* EXERCISE DIRECTIONS: Find every line below where the string "computer" shows up, and copy those lines.

* INPUT DATA:
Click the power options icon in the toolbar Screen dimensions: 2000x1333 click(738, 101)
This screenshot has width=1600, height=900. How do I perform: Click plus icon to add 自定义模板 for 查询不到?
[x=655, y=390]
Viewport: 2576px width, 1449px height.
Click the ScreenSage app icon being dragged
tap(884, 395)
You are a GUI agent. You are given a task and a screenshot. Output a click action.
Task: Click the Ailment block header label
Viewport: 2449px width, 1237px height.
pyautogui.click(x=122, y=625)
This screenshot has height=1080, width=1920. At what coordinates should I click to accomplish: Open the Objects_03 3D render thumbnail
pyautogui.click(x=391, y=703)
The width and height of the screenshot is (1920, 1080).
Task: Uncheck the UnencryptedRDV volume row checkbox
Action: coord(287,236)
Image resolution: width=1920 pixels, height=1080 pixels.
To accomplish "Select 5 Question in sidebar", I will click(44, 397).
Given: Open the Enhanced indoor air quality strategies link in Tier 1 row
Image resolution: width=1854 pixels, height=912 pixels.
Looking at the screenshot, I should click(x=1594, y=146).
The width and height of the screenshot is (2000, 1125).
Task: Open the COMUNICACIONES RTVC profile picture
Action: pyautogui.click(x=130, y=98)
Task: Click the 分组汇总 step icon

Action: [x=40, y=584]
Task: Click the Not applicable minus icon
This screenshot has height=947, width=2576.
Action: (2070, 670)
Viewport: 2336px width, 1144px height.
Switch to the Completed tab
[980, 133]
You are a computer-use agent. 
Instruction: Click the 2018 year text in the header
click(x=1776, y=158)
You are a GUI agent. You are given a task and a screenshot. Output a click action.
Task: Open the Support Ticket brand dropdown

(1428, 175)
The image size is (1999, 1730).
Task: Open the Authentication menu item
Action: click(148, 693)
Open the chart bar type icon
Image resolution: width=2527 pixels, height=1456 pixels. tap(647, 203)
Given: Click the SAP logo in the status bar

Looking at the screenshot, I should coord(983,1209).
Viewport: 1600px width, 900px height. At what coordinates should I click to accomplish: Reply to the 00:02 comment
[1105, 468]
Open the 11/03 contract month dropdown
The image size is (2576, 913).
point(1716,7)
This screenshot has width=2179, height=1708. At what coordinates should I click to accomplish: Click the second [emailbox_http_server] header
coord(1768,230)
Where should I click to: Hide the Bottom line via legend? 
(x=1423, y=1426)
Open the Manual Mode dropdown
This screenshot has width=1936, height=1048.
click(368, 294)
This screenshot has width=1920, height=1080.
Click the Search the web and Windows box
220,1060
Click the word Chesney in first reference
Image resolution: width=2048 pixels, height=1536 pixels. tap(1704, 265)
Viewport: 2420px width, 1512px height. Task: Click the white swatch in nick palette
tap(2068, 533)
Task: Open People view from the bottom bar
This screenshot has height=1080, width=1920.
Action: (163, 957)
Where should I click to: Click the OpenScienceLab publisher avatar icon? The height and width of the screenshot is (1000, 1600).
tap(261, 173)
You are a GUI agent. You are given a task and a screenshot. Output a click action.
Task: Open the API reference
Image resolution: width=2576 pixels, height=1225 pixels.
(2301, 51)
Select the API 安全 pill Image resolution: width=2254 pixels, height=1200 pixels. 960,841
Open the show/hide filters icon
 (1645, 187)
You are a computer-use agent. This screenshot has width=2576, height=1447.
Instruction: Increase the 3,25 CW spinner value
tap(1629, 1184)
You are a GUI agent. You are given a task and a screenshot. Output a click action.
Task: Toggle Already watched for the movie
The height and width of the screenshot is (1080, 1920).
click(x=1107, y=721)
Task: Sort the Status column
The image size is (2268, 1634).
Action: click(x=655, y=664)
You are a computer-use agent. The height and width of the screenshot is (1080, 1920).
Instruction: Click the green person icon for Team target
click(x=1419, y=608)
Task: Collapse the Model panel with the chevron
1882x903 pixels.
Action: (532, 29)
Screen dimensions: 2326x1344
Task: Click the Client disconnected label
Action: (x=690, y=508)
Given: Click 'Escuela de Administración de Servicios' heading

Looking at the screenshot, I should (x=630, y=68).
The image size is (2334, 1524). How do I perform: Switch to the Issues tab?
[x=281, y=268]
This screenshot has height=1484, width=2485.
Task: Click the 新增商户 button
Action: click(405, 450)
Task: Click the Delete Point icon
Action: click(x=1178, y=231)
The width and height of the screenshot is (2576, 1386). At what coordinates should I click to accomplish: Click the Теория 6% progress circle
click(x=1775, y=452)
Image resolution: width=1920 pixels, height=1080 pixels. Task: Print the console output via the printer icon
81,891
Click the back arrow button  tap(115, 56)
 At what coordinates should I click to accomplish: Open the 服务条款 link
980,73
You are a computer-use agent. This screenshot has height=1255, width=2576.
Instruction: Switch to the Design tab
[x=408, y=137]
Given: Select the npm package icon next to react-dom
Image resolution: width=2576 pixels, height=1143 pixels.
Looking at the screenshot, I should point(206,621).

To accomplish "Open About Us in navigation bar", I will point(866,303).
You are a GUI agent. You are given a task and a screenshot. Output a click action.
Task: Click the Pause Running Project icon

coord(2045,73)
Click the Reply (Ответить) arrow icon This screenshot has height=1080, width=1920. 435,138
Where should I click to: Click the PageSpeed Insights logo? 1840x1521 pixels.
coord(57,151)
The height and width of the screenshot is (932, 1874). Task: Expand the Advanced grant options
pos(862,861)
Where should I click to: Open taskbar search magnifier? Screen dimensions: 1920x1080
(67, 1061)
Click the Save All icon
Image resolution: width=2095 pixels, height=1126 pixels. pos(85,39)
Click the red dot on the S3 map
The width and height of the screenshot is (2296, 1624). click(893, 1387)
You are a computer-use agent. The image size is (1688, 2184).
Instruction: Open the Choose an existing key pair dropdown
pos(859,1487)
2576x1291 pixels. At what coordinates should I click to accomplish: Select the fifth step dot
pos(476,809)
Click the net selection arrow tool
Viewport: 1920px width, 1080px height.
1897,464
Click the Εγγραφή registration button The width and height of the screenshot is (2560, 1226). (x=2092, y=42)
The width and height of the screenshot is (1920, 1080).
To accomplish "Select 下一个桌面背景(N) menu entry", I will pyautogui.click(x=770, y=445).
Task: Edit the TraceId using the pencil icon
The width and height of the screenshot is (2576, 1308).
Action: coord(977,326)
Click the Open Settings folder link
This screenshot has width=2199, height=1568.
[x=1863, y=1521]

* ANSWER SECTION:
You are a computer-use agent. 
You are a computer-use agent. This screenshot has width=2576, height=1447.
You are a computer-use agent. The height and width of the screenshot is (1080, 1920).
You are a computer-use agent. This screenshot has height=1255, width=2576.
You are a computer-use agent. The image size is (1688, 2184).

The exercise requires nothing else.